--- start TEXT PROVIDED ---
# Strava vs Cyclemeter



## Jerrad (Oct 23, 2014)

For the past year i've been using cycle meter to track my distances, stats, maps, ect.
Everyone else I know uses Strava, and I feel like I would feel more connected, being able to see and compete with other peoples stats if I used Strava.
What are your thoughts on the pros and cons of each, and is there a way to transfer my stats/maps/times from cyclemeter to strava?


----------



## rangeriderdave (Aug 29, 2008)

Iv'e used both ,I think that the meters are more accurate. Strava seems to over estimate the footie's .


----------



## AndrwSwitch (Nov 8, 2007)

Can you download your tracks from Cyclemeter? Or, do you still have them somewhere? Strava lets you do bulk uploads.

You could also just start using it and see if you like it. Don't sweat the transfer unless it clicks for you. It's free unless you feel like paying for the premium features. I don't think they're a big deal, though I might feel differently if I had a power meter.


----------



## burbskate (May 23, 2012)

Strava had been the most accurate for me. I tried a couple other apps and it seemed they always lost connection, wore down the battery, or were not very accurate. I use Strava more to challenge myself and to keep track of mileage.


----------



## Bruce in SoCal (Apr 21, 2013)

I use both, usually simultaneously. I like cyclometer because it tracks the whole ride. Strava focuses mainly on short segments. I don't really use Strava to compete, but rather to give me a feel for how other riders are riding on bits of a trail. Just because someone is faster, that doesnt make them better. It could be they are just less risk-adverse. But, you still get a bit of a feel.


----------



## terrasmak (Jun 14, 2011)

I logged my first MTB ride on Strava, but since I have been using it on the road, I can see how people can easily transform into Stravatards.


----------
--- end TEXT PROVIDED ---
--- start ENTRIES SUPPLIED ---
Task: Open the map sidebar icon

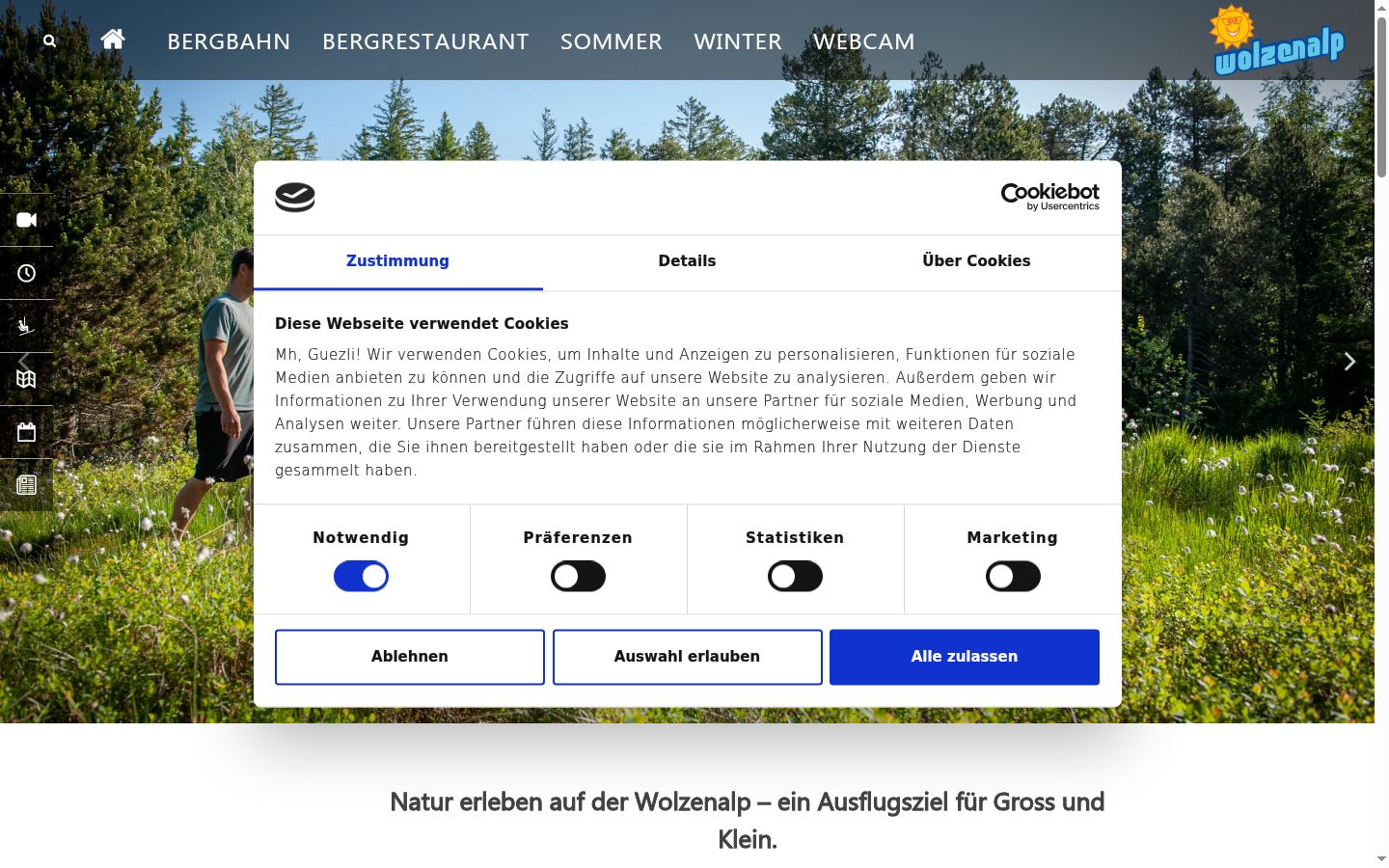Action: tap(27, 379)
--- end ENTRIES SUPPLIED ---
--- start ENTRIES SUPPLIED ---
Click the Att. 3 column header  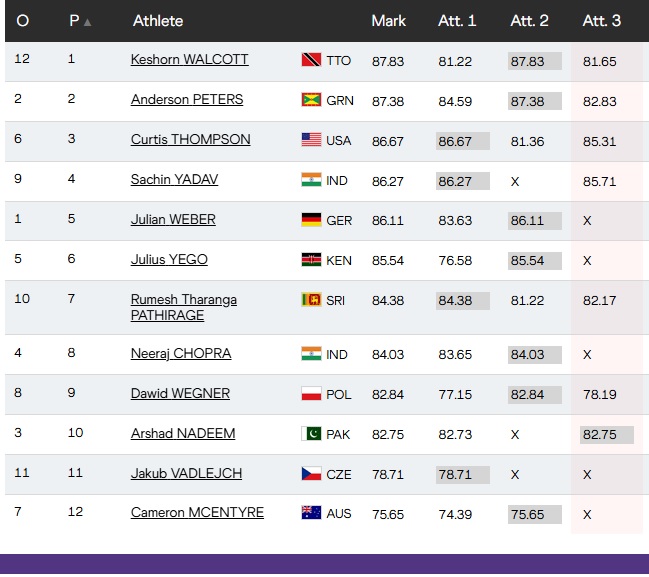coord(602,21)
--- end ENTRIES SUPPLIED ---
- **TASK REQUIREMENTS**:
**a.** In the Strava vs Cyclemeter thread, write out the passage starting at "Everyone else I" and ending at "I used Strava.", replacing "connected" with "involved".
**b.** Answer these from the Strava vs Cyclemeter thread:
(i) How long had Jerrad been using Cyclemeter?
(ii) According to AndrwSwitch, what kind of uploads does Strava allow?
(iii) Why does Bruce in SoCal like Cyclemeter?

- **TASK RESPONSES**:
**a.**
Everyone else I know uses Strava, and I feel like I would feel more involved, being able to see and compete with other peoples stats if I used Strava.

**b.**
(i) For the past year.
(ii) Bulk uploads.
(iii) Because it tracks the whole ride.